Pernyataan ini, lanjutnya, menjadi sumber motivasi dan kekuatan moral bagi seluruh kader NU. Mengurus NU bukan hanya tugas organisatoris, tetapi juga manifestasi kesantrian yang berpahala dan dijanjikan keberkahan doa dari para muassis.
Santri dalam Gerak Jam’iyah NU
Gagasan tersebut sekaligus menegaskan bahwa seluruh elemen badan otonom (Banom) NU sejatinya adalah bagian dari keluarga besar santri. Mulai dari pemuda Ansor dan Banser yang menjaga marwah organisasi, Muslimat dan Fatayat yang memberdayakan umat, guru dan siswa Ma’arif yang mencerdaskan bangsa, hingga IPNU-IPPNU yang menanamkan nilai-nilai Aswaja di kalangan pelajar—semuanya adalah santri dalam makna hakiki.
“Mereka bukan sekadar pengurus organisasi, melainkan santri yang sedang menapaki jalan khidmah dan ibadah.
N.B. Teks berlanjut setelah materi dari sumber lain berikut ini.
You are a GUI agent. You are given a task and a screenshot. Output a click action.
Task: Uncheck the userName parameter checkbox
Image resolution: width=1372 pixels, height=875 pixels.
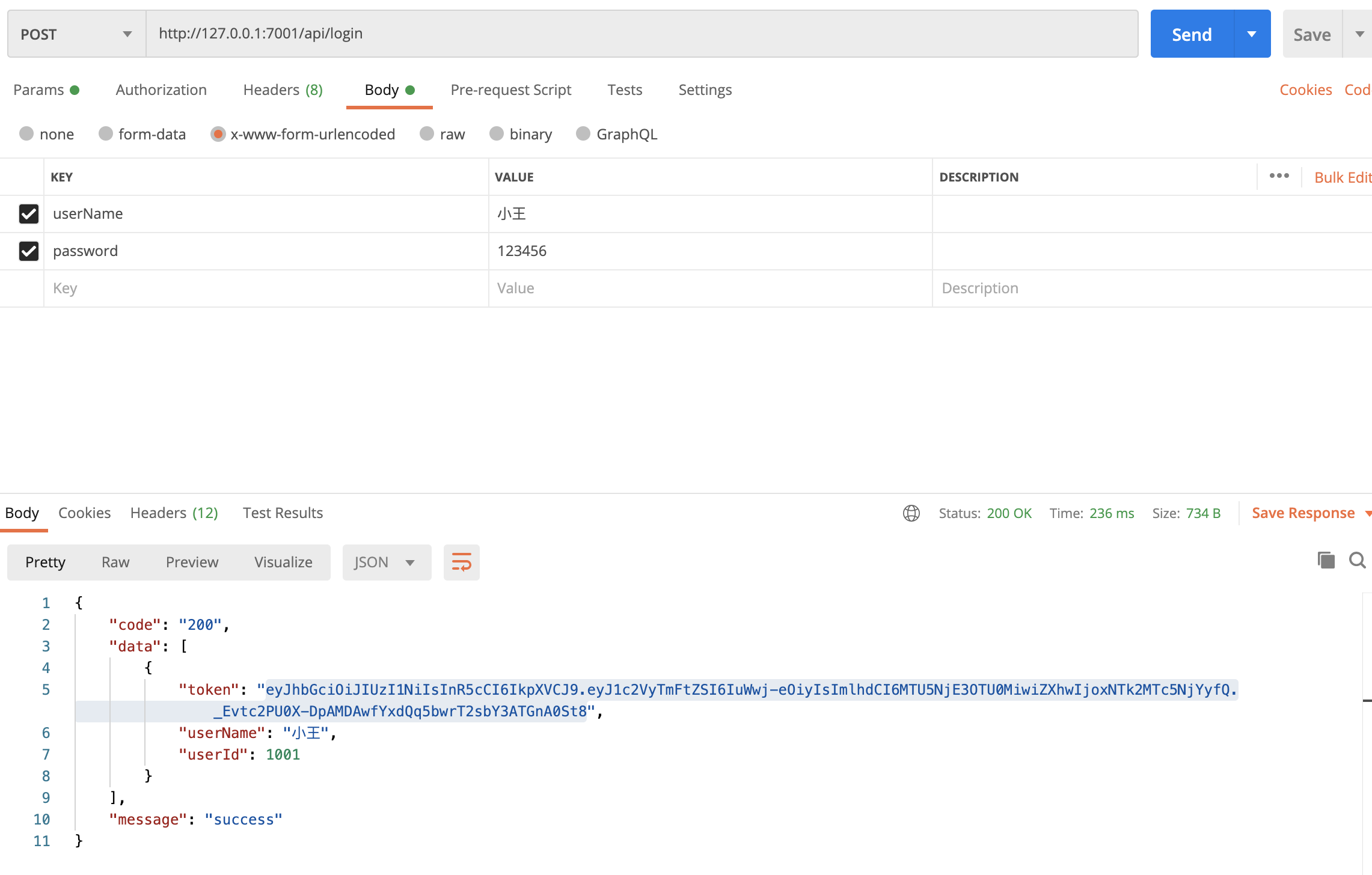coord(29,214)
Mereka menuntut ilmu melalui pengabdian,” imbuh KH. Haekal.
Santri: Identitas Abadi, Jalan Khidmah Sepanjang Hayat
Momentum Hari Santri 2025 di Purworejo ini menjadi penegasan bahwa kesantrian bukan status kelembagaan, melainkan jalan hidup. Menjadi santri berarti terus belajar, berjuang, dan berkhidmah demi kemaslahatan umat.
Dari bumi Purworejo, gema kesantrian itu kini menggema lebih luas, melintasi batas pesantren dan organisasi, menghidupkan kembali ruh perjuangan khidmah lillah yang diwariskan para ulama.